Akademik Veri Yönetim Sistemi
Turk Kardiyoloji Dernegi Arsivi, cilt.52, sa.7, ss.474-483, 2024 (ESCI)
Objective: Peripartum Cardiomyopathy (PPCM) is a life-threatening, rare disorder that occurs during the late stages of pregnancy or the early postpartum period. The ARTEMIS (A RegisTry of pEripartuM cardIomyopathy in Turkish patientS) aims to investigate the clinical characteristics and outcomes of PPCM in Türkiye, providing insights into its management within this specific population. Methods: The ARTEMIS registry retrospectively enrolled patients diagnosed with PPCM within the last five years at 44 cardiology centers across Türkiye. Eligible participants were women over 18 years old, diagnosed with PPCM and without other known cardiac pathology. Data collected included demographic information, clinical presentation, diagnostic modalities, treatment regimens, and outcomes. Results: The study included 293 patients, predominantly between 25 and 35 years old.
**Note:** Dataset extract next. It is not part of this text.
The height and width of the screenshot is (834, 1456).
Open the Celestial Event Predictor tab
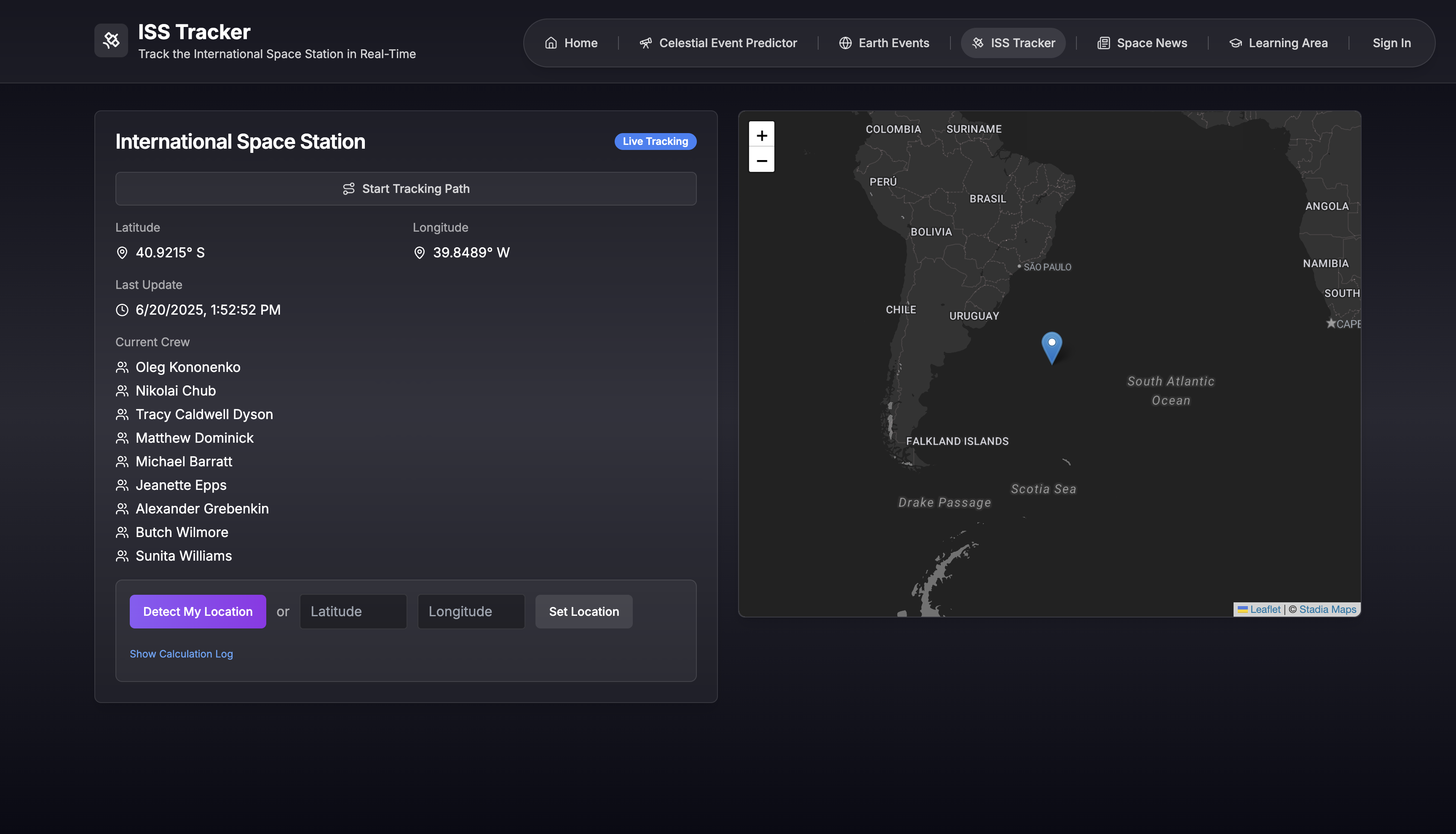coord(718,43)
The majority presented with symptoms such as dyspnea and palpitations, diagnosed postpartum via echocardiography. A low use of advanced diagnostic imaging was noted, relying primarily on echocardiography for evaluation. Common treatments included beta blockers (97.8%), angiotensin-converting enzyme (ACE) inhibitors (71.3%), and in severe cases, bromocriptine (6.9%). The study highlighted a mortality rate of 5.1%, with surviving patients often requiring continued management for heart failure. Diagnostic challenges and variations in treatment responses were noted, reflecting the complexity of PPCM diagnosis and care. Conclusion: The ARTEMIS registry provides valuable insights into the management of PPCM in Türkiye, highlighting the need for targeted educational programs for healthcare providers and patients. It also underscores the importance of national registries in understanding and improving outcomes for rare diseases like PPCM.